When Gordon Hayward, Utah’s lone All-Star since 2011, left to rejoin his college coach in Boston this summer, it looked like the Jazz’s road to championship contention had met an early end. After improving their regular season win total every season under head coach Quinn Snyder and making it to second round of the 2017 playoffs, the Jazz needed to find a new franchise cornerstone and fast.
They didn’t have to look far. He was already on the roster.
The 13th pick in last year’s draft, Donovan Mitchell, has been star of Utah’s magical season.
With the man who produced 21.9 points per game last season now wearing Celtic’s green, the Jazz were expected to be one of the worst offensive teams in the league. When center Rudy Gobert was on the shelf with a knee injury, Utah’s defense was expected to fall apart. Winner of 21 of their last 24 games, the Jazz rank 16th in the NBA in offensive rating and second in defense. As I’m writing, the Jazz are eighth in the conference standings, but the West is so tight that they might be back to fourth by the time I finish this sentence. The one constant in the Jazz lineup has been Mitchell and his high-flying antics.
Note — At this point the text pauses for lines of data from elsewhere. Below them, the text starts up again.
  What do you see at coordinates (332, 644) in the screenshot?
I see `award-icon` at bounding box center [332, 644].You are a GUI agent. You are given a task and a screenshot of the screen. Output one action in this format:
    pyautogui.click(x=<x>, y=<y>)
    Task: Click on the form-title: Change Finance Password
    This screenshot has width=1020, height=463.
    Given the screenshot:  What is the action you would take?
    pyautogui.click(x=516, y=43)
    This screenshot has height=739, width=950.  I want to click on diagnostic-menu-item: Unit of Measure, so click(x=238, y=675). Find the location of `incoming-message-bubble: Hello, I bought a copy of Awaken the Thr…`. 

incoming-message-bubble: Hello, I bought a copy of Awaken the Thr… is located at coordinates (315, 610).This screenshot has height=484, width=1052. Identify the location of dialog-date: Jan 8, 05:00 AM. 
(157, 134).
The Jazz are unlikely to make a run to the Western Conference Finals but it’s clear that the franchise is still heading in the right direction despite losing three of their starters from last year.
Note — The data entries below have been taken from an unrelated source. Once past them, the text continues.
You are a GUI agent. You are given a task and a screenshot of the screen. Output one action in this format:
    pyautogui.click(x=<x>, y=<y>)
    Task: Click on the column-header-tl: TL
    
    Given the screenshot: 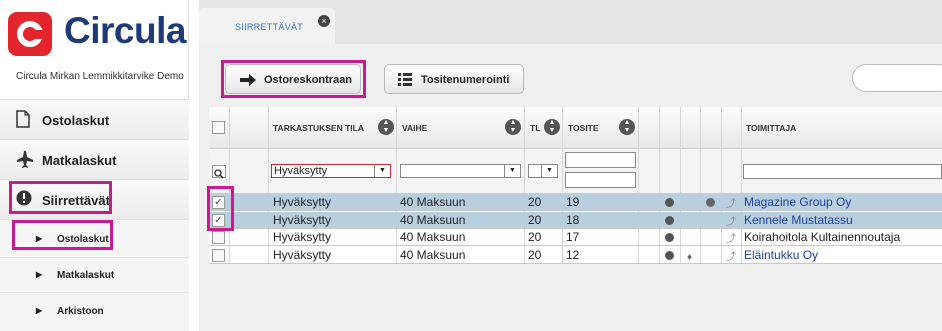 What is the action you would take?
    pyautogui.click(x=535, y=128)
    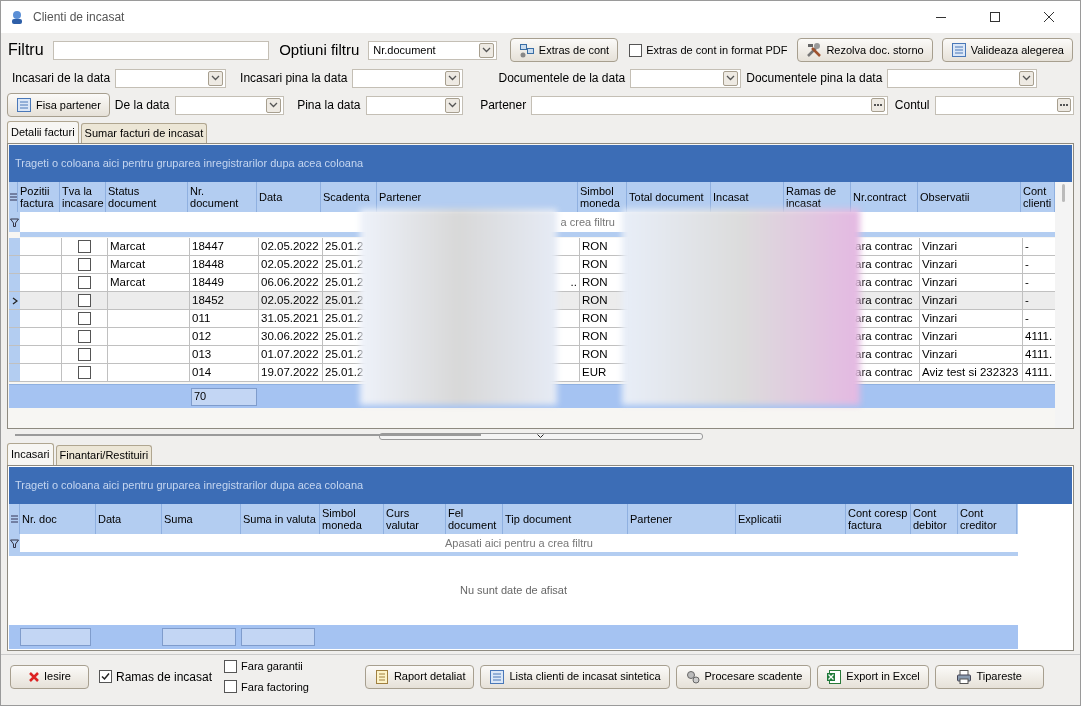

Mitchell has been putting on nightly dunk contests all season long but the aspect of his game that Jazz fans should be most excited about is his versatility on offense.
He’ll likely miss out on the Rookie of the Year award to Ben Simmons, but very few first-year players get the opportunity and freedom to run a team like Mitchell has. If the season ended today, Mitchell would be the 13th rookie since 1990 to average over 20 points per game and 33 minutes per game. He can score with or without the ball in his hands. Mitchell’s greatest strength coming into the draft was his outside shooting but very few players are an effective threat from distance as Mitchell has been.
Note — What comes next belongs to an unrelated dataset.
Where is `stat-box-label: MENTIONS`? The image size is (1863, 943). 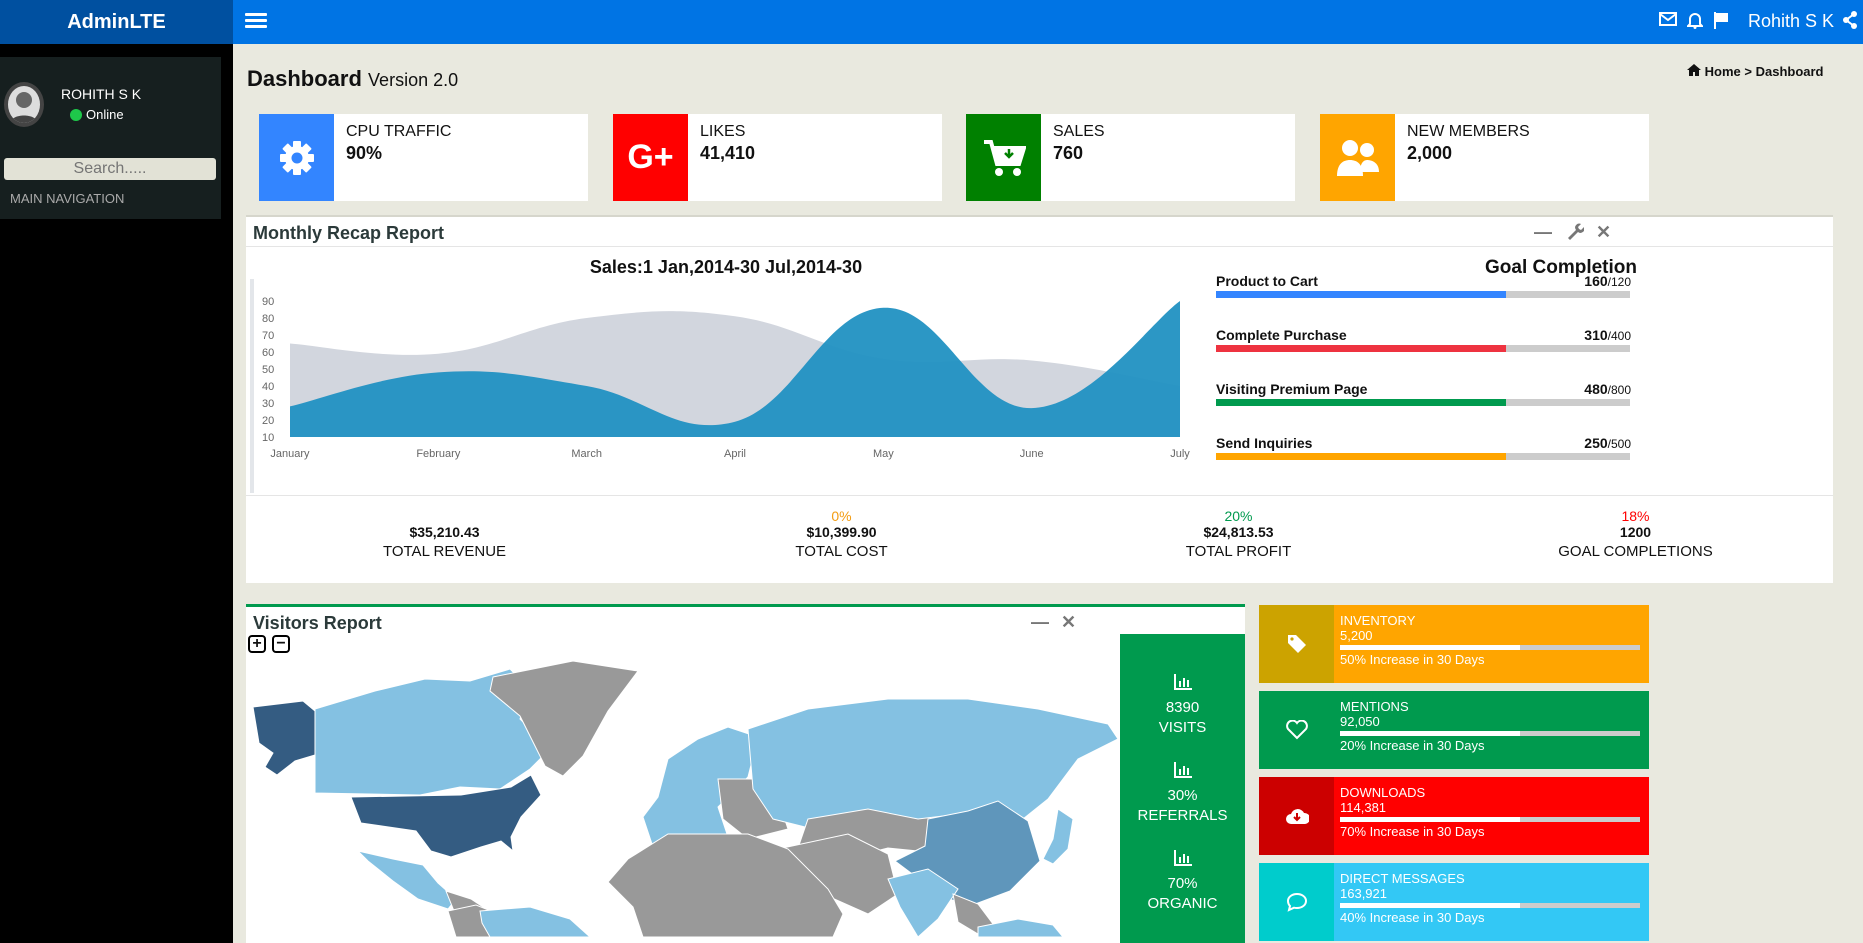 stat-box-label: MENTIONS is located at coordinates (1374, 706).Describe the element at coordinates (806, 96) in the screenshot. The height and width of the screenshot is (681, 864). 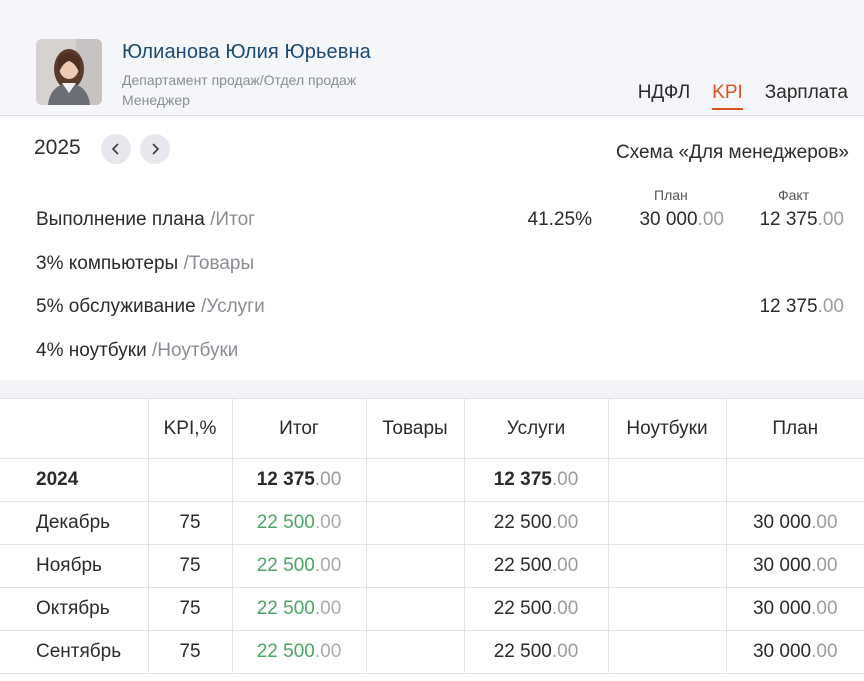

Despite only 18.6 percent of his shots coming off the catch-and-shoot, the 21-year-old is shooting 39.8 percent from 3-point land when he doesn’t dribble. That’s partly due to the fact that he’s also dangerous when he’s the one creating the offense. Close to 44 percent of Mitchell’s shots come off of pull-ups, where he is shooting an effective field goal percentage of 44.1 percent.
Mitchell isn’t a slouch defensively either, with a defensive rating of 105.
Even outside their stellar rookie, the Jazz have a capable supporting cast to surround him.
Despite missing an extended period of time, Gobert is still one of the front-runners to win Defensive Player of the Year. The French big man has also yet to reach his prime, turning 25 years old this summer. His frontcourt partner Derrick Favors is also having a resurgent year.
Joe Ingles is 30 years old but Utah’s single-season record holder for 3-pointers made has a game which ages like fine wine. Jae Crowder hasn’t started a game since being traded from Cleveland but has earned crunch-time minutes as a closer. Ricky Rubio has had an up-and-down season as the starting point guard, but has played better of late. Even if he’s not back in the same role next season, the Jazz might have his replacement already on call in former No. 5 overall pick Dante Exum.
The Jazz’s future looks a lot different than it did this time last year. But it’s not necessarily worse. Mitchell still has to establish himself as a consistent All-Star, but the fact that he’s already been able to make such a dramatic impact on the game shows the Jazz are still on their way to a championship.
With a 21-year-old rookie as the face of their franchise, the Jazz can afford to wait out teams like Golden State and Houston as they continue to add pieces around him. For now, the road to the franchise’s first championship is the scenic one. Jazz fans should lean back, enjoy the dunk show and wait for their time to shine.